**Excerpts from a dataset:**
┄┄┄┄┄┄┄┄┄┄┄┄┄┄┄┄┄┄┄┄
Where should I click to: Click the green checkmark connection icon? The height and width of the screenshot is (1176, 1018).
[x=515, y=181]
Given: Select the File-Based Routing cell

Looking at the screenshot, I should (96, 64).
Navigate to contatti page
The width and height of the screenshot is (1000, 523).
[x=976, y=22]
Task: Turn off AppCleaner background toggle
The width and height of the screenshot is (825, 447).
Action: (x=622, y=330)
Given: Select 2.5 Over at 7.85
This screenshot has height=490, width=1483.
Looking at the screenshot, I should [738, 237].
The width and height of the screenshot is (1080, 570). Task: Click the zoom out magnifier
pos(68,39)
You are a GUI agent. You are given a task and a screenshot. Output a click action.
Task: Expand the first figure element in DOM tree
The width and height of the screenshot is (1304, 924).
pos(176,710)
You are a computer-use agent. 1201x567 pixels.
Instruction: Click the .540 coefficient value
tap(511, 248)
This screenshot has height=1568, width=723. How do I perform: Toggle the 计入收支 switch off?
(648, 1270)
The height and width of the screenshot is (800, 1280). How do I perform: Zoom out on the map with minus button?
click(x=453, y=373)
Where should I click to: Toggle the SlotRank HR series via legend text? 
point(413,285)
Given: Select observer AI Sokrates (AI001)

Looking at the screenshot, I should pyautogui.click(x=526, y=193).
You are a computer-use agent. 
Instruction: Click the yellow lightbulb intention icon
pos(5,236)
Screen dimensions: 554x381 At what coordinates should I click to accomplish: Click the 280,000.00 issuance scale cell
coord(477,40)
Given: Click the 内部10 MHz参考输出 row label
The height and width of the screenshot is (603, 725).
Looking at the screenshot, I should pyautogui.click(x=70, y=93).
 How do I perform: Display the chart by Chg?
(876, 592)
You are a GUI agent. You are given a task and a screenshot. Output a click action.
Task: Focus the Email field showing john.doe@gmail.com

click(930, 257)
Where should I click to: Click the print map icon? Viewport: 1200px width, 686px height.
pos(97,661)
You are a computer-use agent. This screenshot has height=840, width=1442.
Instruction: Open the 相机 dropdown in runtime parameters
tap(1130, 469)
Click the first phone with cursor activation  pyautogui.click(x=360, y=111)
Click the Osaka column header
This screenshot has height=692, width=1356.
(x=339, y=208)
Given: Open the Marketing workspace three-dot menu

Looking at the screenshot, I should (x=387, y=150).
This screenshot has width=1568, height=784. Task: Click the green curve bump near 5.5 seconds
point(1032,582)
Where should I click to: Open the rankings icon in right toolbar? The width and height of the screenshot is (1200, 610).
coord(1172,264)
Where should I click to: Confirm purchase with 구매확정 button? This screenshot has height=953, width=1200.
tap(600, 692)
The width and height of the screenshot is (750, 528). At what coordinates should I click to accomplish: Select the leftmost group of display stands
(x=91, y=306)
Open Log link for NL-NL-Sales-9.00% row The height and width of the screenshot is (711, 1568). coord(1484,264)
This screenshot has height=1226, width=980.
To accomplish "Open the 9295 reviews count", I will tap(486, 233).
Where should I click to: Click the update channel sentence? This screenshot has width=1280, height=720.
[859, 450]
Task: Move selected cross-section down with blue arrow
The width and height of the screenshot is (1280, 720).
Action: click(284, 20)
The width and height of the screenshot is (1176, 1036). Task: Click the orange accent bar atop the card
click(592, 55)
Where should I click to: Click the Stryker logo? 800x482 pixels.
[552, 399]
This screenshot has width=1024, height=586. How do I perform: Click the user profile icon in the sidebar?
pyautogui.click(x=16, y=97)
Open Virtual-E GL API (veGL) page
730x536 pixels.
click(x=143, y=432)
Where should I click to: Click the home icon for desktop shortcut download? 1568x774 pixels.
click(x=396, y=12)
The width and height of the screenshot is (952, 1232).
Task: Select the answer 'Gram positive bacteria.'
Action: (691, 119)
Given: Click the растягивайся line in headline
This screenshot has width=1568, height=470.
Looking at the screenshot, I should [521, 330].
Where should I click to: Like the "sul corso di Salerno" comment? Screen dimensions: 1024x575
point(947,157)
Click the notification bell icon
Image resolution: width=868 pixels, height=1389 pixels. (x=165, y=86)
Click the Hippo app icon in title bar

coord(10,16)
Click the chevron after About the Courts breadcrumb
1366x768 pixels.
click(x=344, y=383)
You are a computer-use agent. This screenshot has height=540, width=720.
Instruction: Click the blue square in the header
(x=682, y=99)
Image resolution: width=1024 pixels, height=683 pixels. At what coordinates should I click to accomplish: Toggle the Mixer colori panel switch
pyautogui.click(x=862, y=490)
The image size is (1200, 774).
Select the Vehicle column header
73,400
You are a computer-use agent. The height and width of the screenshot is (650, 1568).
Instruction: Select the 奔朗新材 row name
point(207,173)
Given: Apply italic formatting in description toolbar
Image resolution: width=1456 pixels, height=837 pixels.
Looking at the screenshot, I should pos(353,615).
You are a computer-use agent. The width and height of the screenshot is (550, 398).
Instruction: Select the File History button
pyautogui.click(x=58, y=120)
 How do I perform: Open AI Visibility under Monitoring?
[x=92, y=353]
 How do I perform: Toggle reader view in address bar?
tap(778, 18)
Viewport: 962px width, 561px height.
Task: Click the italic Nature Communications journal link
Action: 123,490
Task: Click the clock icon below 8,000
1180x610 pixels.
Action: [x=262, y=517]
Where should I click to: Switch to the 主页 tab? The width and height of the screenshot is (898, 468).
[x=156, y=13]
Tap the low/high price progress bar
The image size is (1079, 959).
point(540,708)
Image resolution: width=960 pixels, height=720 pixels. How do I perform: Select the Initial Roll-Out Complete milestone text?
┄┄┄┄┄┄┄┄┄┄┄┄┄┄┄┄┄┄┄┄
**Instructions for the task:** Word for word, restate the entries that appear above.

**Task response:**
Where should I click to: Click the green checkmark connection icon? The height and width of the screenshot is (1176, 1018).
[x=515, y=181]
Given: Select the File-Based Routing cell

Looking at the screenshot, I should (96, 64).
Navigate to contatti page
The width and height of the screenshot is (1000, 523).
[x=976, y=22]
Task: Turn off AppCleaner background toggle
The width and height of the screenshot is (825, 447).
Action: (x=622, y=330)
Given: Select 2.5 Over at 7.85
This screenshot has height=490, width=1483.
Looking at the screenshot, I should [738, 237].
The width and height of the screenshot is (1080, 570). Task: Click the zoom out magnifier
pos(68,39)
You are a GUI agent. You are given a task and a screenshot. Output a click action.
Task: Expand the first figure element in DOM tree
The width and height of the screenshot is (1304, 924).
pos(176,710)
You are a computer-use agent. 1201x567 pixels.
Instruction: Click the .540 coefficient value
tap(511, 248)
This screenshot has height=1568, width=723. How do I perform: Toggle the 计入收支 switch off?
(648, 1270)
The height and width of the screenshot is (800, 1280). How do I perform: Zoom out on the map with minus button?
click(x=453, y=373)
Where should I click to: Toggle the SlotRank HR series via legend text? 
point(413,285)
Given: Select observer AI Sokrates (AI001)

Looking at the screenshot, I should pyautogui.click(x=526, y=193).
You are a computer-use agent. 
Instruction: Click the yellow lightbulb intention icon
pos(5,236)
Screen dimensions: 554x381 At what coordinates should I click to accomplish: Click the 280,000.00 issuance scale cell
coord(477,40)
Given: Click the 内部10 MHz参考输出 row label
The height and width of the screenshot is (603, 725).
Looking at the screenshot, I should pyautogui.click(x=70, y=93).
 How do I perform: Display the chart by Chg?
(876, 592)
You are a GUI agent. You are given a task and a screenshot. Output a click action.
Task: Focus the Email field showing john.doe@gmail.com

click(930, 257)
Where should I click to: Click the print map icon? Viewport: 1200px width, 686px height.
pos(97,661)
You are a computer-use agent. This screenshot has height=840, width=1442.
Instruction: Open the 相机 dropdown in runtime parameters
tap(1130, 469)
Click the first phone with cursor activation  pyautogui.click(x=360, y=111)
Click the Osaka column header
This screenshot has height=692, width=1356.
(x=339, y=208)
Given: Open the Marketing workspace three-dot menu

Looking at the screenshot, I should (x=387, y=150).
This screenshot has width=1568, height=784. Task: Click the green curve bump near 5.5 seconds
point(1032,582)
Where should I click to: Open the rankings icon in right toolbar? The width and height of the screenshot is (1200, 610).
coord(1172,264)
Where should I click to: Confirm purchase with 구매확정 button? This screenshot has height=953, width=1200.
tap(600, 692)
The width and height of the screenshot is (750, 528). At what coordinates should I click to accomplish: Select the leftmost group of display stands
(x=91, y=306)
Open Log link for NL-NL-Sales-9.00% row The height and width of the screenshot is (711, 1568). coord(1484,264)
This screenshot has height=1226, width=980.
To accomplish "Open the 9295 reviews count", I will tap(486, 233).
Where should I click to: Click the update channel sentence? This screenshot has width=1280, height=720.
[859, 450]
Task: Move selected cross-section down with blue arrow
The width and height of the screenshot is (1280, 720).
Action: click(284, 20)
The width and height of the screenshot is (1176, 1036). Task: Click the orange accent bar atop the card
click(592, 55)
Where should I click to: Click the Stryker logo? 800x482 pixels.
[552, 399]
This screenshot has width=1024, height=586. How do I perform: Click the user profile icon in the sidebar?
pyautogui.click(x=16, y=97)
Open Virtual-E GL API (veGL) page
730x536 pixels.
click(x=143, y=432)
Where should I click to: Click the home icon for desktop shortcut download? 1568x774 pixels.
click(x=396, y=12)
The width and height of the screenshot is (952, 1232).
Task: Select the answer 'Gram positive bacteria.'
Action: (691, 119)
Given: Click the растягивайся line in headline
This screenshot has width=1568, height=470.
Looking at the screenshot, I should [521, 330].
Where should I click to: Like the "sul corso di Salerno" comment? Screen dimensions: 1024x575
point(947,157)
Click the notification bell icon
Image resolution: width=868 pixels, height=1389 pixels. (x=165, y=86)
Click the Hippo app icon in title bar

coord(10,16)
Click the chevron after About the Courts breadcrumb
1366x768 pixels.
click(x=344, y=383)
You are a computer-use agent. This screenshot has height=540, width=720.
Instruction: Click the blue square in the header
(x=682, y=99)
Image resolution: width=1024 pixels, height=683 pixels. At what coordinates should I click to accomplish: Toggle the Mixer colori panel switch
pyautogui.click(x=862, y=490)
The image size is (1200, 774).
Select the Vehicle column header
73,400
You are a computer-use agent. The height and width of the screenshot is (650, 1568).
Instruction: Select the 奔朗新材 row name
point(207,173)
Given: Apply italic formatting in description toolbar
Image resolution: width=1456 pixels, height=837 pixels.
Looking at the screenshot, I should pos(353,615).
You are a computer-use agent. The width and height of the screenshot is (550, 398).
Instruction: Select the File History button
pyautogui.click(x=58, y=120)
 How do I perform: Open AI Visibility under Monitoring?
[x=92, y=353]
 How do I perform: Toggle reader view in address bar?
tap(778, 18)
Viewport: 962px width, 561px height.
Task: Click the italic Nature Communications journal link
Action: 123,490
Task: Click the clock icon below 8,000
1180x610 pixels.
Action: [x=262, y=517]
Where should I click to: Switch to the 主页 tab? The width and height of the screenshot is (898, 468).
[x=156, y=13]
Tap the low/high price progress bar
The image size is (1079, 959).
point(540,708)
Image resolution: width=960 pixels, height=720 pixels. How do I perform: Select the Initial Roll-Out Complete milestone text?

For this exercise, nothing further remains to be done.